The analogy that best describes this process is a battlefield after the smoke has cleared to reveal the ideological right on one side and its left wing counterpart on the other, ready to go to war over the right to shape the future. And as Brexit in the UK and now Trump's electoral victory in the US leaves no doubt, this is a struggle currently being won by the right.
This is not to suggest the struggle is completely over however. On the contrary the political, social, economic, and constitutional crisis ushered in by Brexit proves that there remains some distance to travel before the matter is settled in Britain, while Trump's election will inevitably give rise to strong opposition in the streets, perhaps even sparking a much needed revival of the left across the US, which based on the success of the Sanders campaign is far from dead.
Focusing in on Donald Trump and based on statements he made in the course of his campaign, it is interesting to observe that among the many places where you will find the most grievously disappointed people in response to his victory are NATO headquarters in Brussels and ISIS and Nusra headquarters in Syria.

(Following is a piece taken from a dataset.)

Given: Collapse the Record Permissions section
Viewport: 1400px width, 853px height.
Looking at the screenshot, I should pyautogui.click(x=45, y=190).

It is evidence of the hitherto insurmountable contradiction that has lain at the heart of Washington's geopolitical priorities and strategy these past few years. Trump, in contrast, laid it out very simply when he said, "Russia is killing ISIS. Assad is killing ISIS. I think it would be a good idea to get along with Russia."
This being said, the acid test is what he does rather than what he has said, which is why it remains far too soon to be complacent in welcoming a new dawn in Washington's relations with Russia or the rest of the world. Trump also said some harsh things about China and Iran during his election campaign, which taken in conjunction with the fact that as President he immediately becomes the CEO of an empire that is no longer sustainable, requires us to exercise caution rather than celebration at this stage.
Domestically, let us not delude ourselves. Trump has given rise to the recrudescence of nativism, xenophobia, and anti-immigrant sentiment across America, in much the same way Brexit has done in the UK. The logical conclusion of this path is social divisions and the erosion of social cohesion. Whether people like it or not globalization has given rise to multicultural societies across the West, with both constituting two sides of the same coin. In other words people cannot expect to enjoy the benefits of the free movement of capital without the free movement of people.
And here we get to the heart of the matter. Donald Trump and Brexit are symptoms of the rise of anti-politics in response to the massive inequality that has engulfed both British and US society in recent years. Far too much wealth is now owned by far two few, with the result that people are angry and in no mind to continue to support a status quo widely regarded as corrupt and hopelessly compromised by its support for a corporate elite and vested interests.
The world has changed, perhaps utterly.